Taking the line with "Image resolution: width=1106" as the first and the last line of the entries as the final one, copy that span exactly.

#### Data for processing ####

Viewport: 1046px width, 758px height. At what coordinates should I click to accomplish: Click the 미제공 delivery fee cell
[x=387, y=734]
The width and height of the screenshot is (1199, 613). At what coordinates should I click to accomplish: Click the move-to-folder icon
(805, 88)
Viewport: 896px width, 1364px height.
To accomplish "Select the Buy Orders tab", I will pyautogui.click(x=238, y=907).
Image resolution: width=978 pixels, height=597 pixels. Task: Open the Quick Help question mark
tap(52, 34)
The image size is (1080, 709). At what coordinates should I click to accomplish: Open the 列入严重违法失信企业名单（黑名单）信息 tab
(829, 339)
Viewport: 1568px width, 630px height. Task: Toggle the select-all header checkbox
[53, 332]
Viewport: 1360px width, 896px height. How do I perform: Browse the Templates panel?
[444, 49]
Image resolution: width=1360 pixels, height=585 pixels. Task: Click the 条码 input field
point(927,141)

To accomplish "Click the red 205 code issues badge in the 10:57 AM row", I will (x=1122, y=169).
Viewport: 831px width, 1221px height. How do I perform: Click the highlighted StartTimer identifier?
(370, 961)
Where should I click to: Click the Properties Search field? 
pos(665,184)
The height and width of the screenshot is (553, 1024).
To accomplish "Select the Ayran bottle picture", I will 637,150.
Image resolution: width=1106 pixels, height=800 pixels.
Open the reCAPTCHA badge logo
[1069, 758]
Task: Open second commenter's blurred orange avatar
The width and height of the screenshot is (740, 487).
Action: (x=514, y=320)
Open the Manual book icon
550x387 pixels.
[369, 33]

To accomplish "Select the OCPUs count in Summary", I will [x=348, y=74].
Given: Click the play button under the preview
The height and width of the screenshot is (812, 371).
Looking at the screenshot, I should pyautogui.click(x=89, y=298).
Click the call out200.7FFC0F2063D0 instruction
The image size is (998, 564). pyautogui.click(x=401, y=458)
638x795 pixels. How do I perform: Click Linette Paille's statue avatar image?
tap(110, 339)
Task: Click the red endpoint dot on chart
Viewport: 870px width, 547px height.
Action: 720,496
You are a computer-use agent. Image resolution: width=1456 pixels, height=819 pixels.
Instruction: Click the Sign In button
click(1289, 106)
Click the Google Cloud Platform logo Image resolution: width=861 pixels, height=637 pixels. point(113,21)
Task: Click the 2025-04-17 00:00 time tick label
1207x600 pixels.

####

(Expected output):
Image resolution: width=1106 pixels, height=800 pixels.
Open the reCAPTCHA badge logo
[1069, 758]
Task: Open second commenter's blurred orange avatar
The width and height of the screenshot is (740, 487).
Action: (x=514, y=320)
Open the Manual book icon
550x387 pixels.
[369, 33]

To accomplish "Select the OCPUs count in Summary", I will [x=348, y=74].
Given: Click the play button under the preview
The height and width of the screenshot is (812, 371).
Looking at the screenshot, I should pyautogui.click(x=89, y=298).
Click the call out200.7FFC0F2063D0 instruction
The image size is (998, 564). pyautogui.click(x=401, y=458)
638x795 pixels. How do I perform: Click Linette Paille's statue avatar image?
tap(110, 339)
Task: Click the red endpoint dot on chart
Viewport: 870px width, 547px height.
Action: 720,496
You are a computer-use agent. Image resolution: width=1456 pixels, height=819 pixels.
Instruction: Click the Sign In button
click(1289, 106)
Click the Google Cloud Platform logo Image resolution: width=861 pixels, height=637 pixels. point(113,21)
Task: Click the 2025-04-17 00:00 time tick label
1207x600 pixels.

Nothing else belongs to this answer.